Where next for LinkedIn?

Over the past few months, we've seen Microsoft take a bite out of Facebook, rumours circling about the future ownership and direction of MySpace, while more recently Digg being subject to fervent speculation. None of these had low price tags attached to them.

If a global economic downturn and a general tightening of belts among money lenders were supposed to have a negative impact on further acquisitions and deals, then nobody remembered to tell those snooping around the Web 2.0 market. This is illustrated by the latest ongoing target of takeover rumour - the professional social networking service, LinkedIn.

The difference

LinkedIn is quite different to many of the big name social networking services, given the stringent way it limits itself to being a professional tool. Users are invited to sign up and befriend business contacts. Key information you're expected to provide includes a potted career CV, with hints of what kind of challenge you're looking for next, rather than your favourite bands and top movies. Furthermore, people can recommend one another, with the idea being that the site can act as a shop window for your skills and expertise, and a place for you to seek out fresh opportunities and business contacts.
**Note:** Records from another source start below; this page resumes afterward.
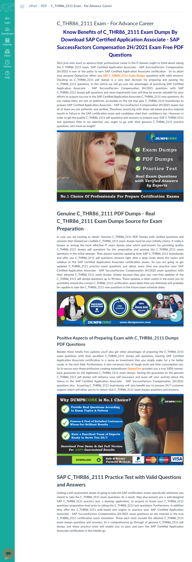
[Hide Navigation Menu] (22, 6)
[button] (7, 64)
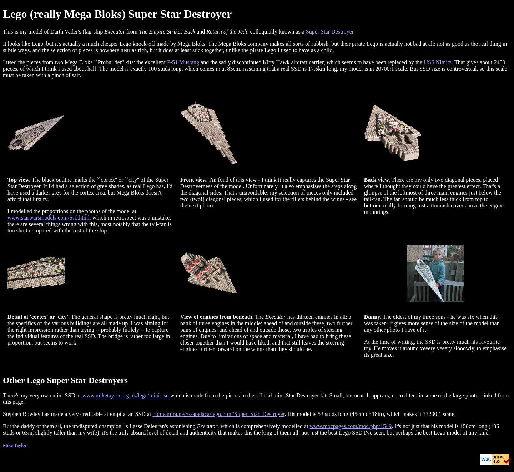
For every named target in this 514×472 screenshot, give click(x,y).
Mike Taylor (14, 445)
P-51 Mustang (183, 62)
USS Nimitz (438, 62)
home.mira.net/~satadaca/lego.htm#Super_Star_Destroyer (218, 414)
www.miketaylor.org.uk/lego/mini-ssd (125, 395)
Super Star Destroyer (329, 32)
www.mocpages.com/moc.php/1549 (351, 426)
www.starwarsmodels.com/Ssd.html (48, 218)
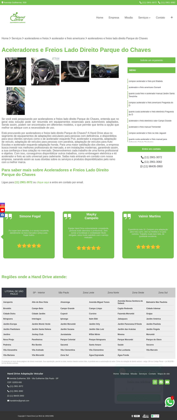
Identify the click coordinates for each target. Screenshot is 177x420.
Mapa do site (164, 374)
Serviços (143, 17)
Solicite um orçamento (151, 60)
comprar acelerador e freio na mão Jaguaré (147, 133)
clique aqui (43, 182)
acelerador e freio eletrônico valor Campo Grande (150, 121)
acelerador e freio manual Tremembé (145, 127)
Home (99, 17)
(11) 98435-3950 (151, 166)
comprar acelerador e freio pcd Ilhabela (146, 81)
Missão (129, 17)
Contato (160, 17)
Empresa (114, 17)
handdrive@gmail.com (18, 401)
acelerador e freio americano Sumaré (145, 87)
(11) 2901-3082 (166, 2)
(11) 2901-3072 (148, 2)
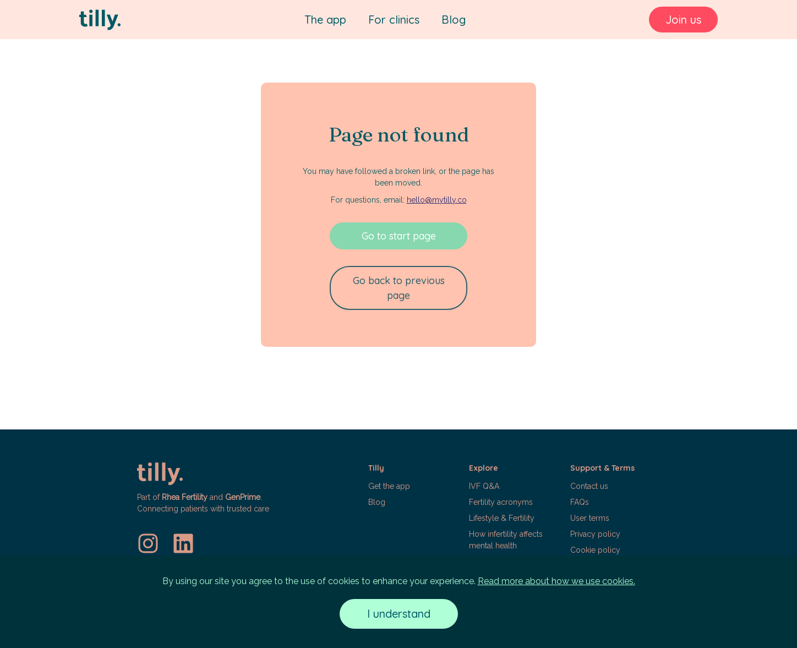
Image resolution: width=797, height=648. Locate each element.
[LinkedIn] (183, 543)
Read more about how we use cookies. (556, 581)
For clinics (393, 19)
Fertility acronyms (501, 502)
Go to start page (399, 236)
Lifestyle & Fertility (501, 518)
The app (325, 19)
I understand (398, 613)
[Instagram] (148, 543)
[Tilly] (100, 20)
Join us (683, 19)
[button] (413, 514)
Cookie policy (595, 550)
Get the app (389, 486)
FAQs (579, 502)
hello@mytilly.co (437, 199)
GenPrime (242, 497)
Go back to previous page (399, 288)
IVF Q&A (484, 486)
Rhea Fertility (185, 497)
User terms (589, 518)
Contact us (589, 486)
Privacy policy (595, 534)
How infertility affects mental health (506, 540)
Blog (453, 19)
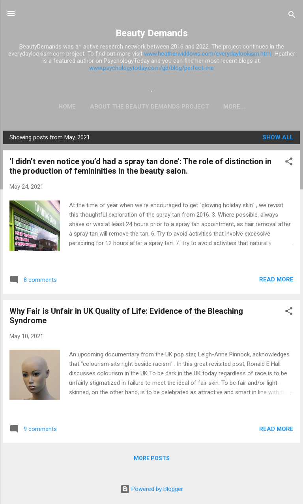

The service itself is quite enduring, in contrast to some in the market, having being founded at the back end of 2002 (by former PayPal Executive Vice President Reid Hoffman, who is still working for LinkedIn), before its live launch in the spring of the following year. Since then, it's quietly built up a membership of more than 17 million users, with a particular growth spurt in the last twelve months. That's less than the kind of numbers captured by MySpace and Facebook, but crucially, those 17 million people sit in one of the most lucrative market demographics. As a result LinkedIn is one of the few services of its ilk to be showing a profit. Equally, its potentially high-spending user base has been on the radar as a takeover target.

That said, LinkedIn isn't a universally adored service, with the restrictions placed upon what you can and can't do when you're signed up for the service a real bugbear for some. This is very much a service where you come in, connect with people, hunt out business opportunities and contacts, and head back out. There's no chance of a game of Scrabulous here. And while LinkedIn's team has tried to add new features, it's still quite a prescriptive service by comparison (although it's now been confirmed that third party companies are to be allowed, Facebook-style, to write plug-in applications for the service, which should ultimately resolve this issue over time).

Yet this hasn't stopped a flurry of potential suitors being attracted to the LinkedIn service, and it's not hard to see why. Even on top of the points mentioned thus far, there's the inescapable fact that LinkedIn is still growing, and at speed. Visitor numbers have increased by more than 400 per cent over the course of the past year, and over the next four years the reported potential is for a more-than-25-fold increase in traffic. Whether that projection is optimistic or otherwise remains to be seen, but it's more definite that millions of professional users are coming to LinkedIn every month, and there's still plenty of headroom for growth.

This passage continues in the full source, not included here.